### Stated goal
Put everything in the listing from the line containing "Click paper plane" down to the line containing "coord(1426,553)", both lines included, into a Markdown table with the columns Row and Line. Number the rows, skip blank lines, and leave the pictures out.

### Records for this exercise
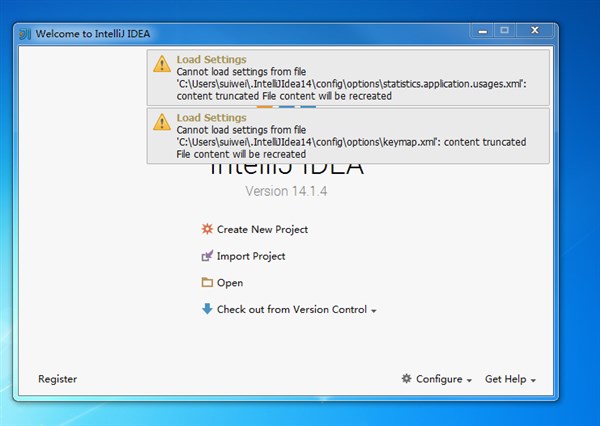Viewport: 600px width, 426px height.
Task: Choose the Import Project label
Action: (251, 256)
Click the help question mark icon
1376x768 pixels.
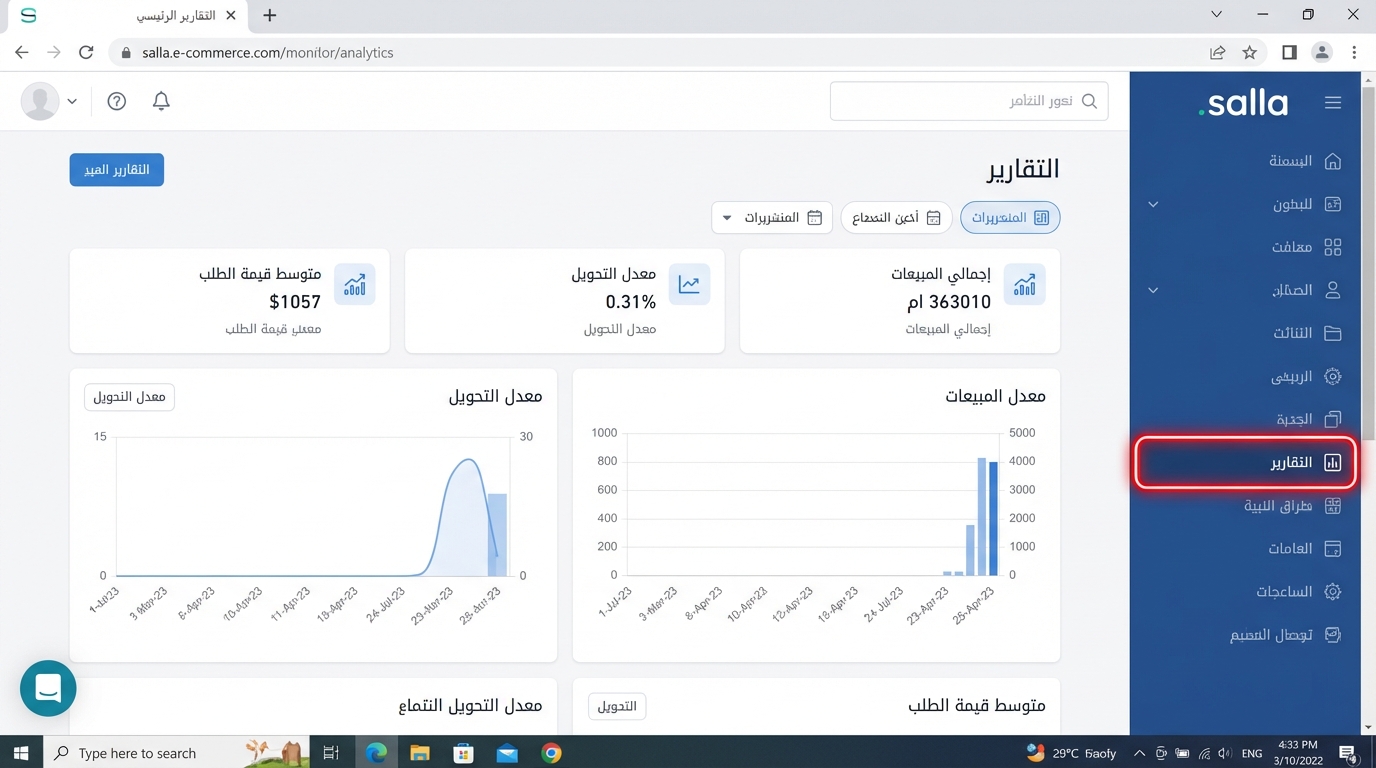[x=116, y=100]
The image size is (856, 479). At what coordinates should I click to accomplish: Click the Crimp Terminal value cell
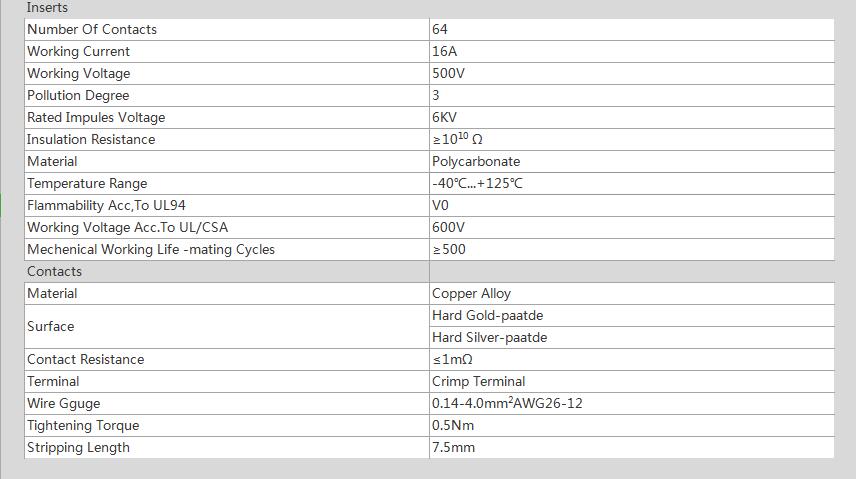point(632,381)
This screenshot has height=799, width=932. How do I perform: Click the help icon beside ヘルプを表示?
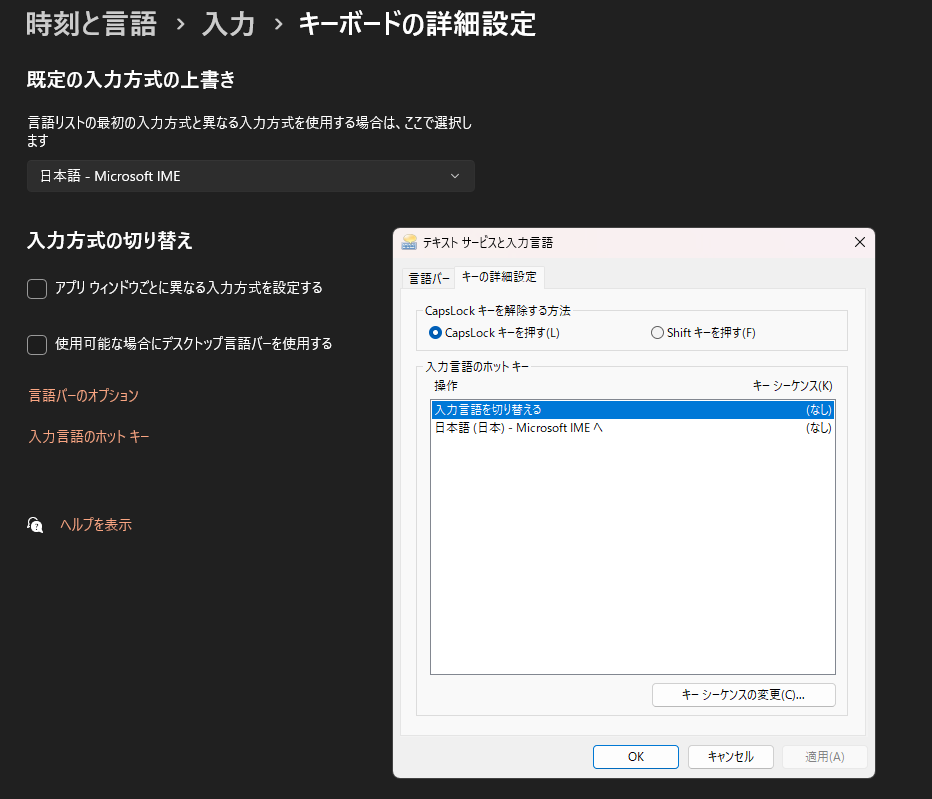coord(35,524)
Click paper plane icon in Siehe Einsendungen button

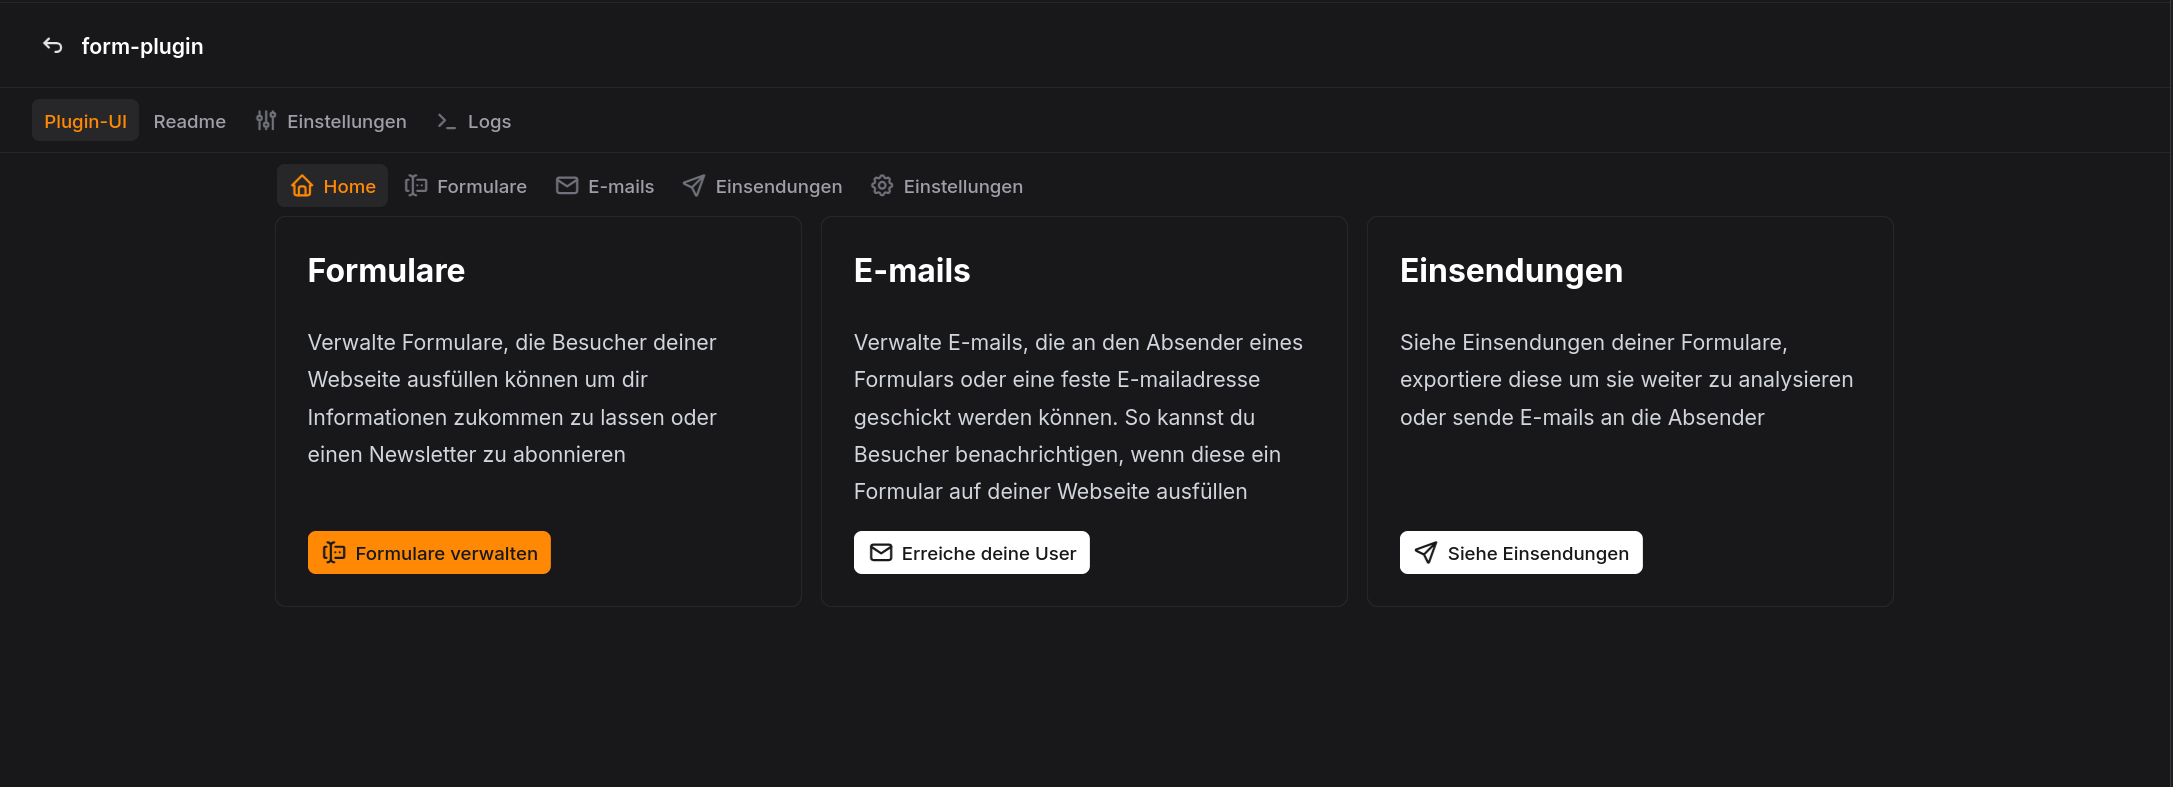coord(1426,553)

---

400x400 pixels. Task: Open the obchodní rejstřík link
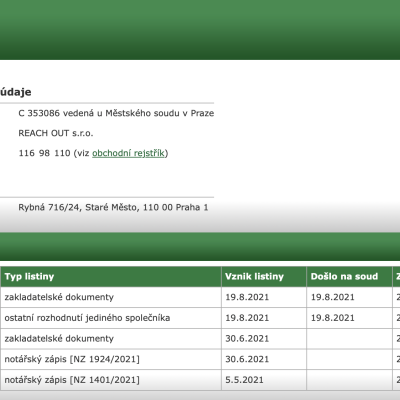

### Solution for this task
| Row | Line |
|---|---|
| 1 | Click paper plane icon in Siehe Einsendungen button |
| 2 | coord(1426,553) |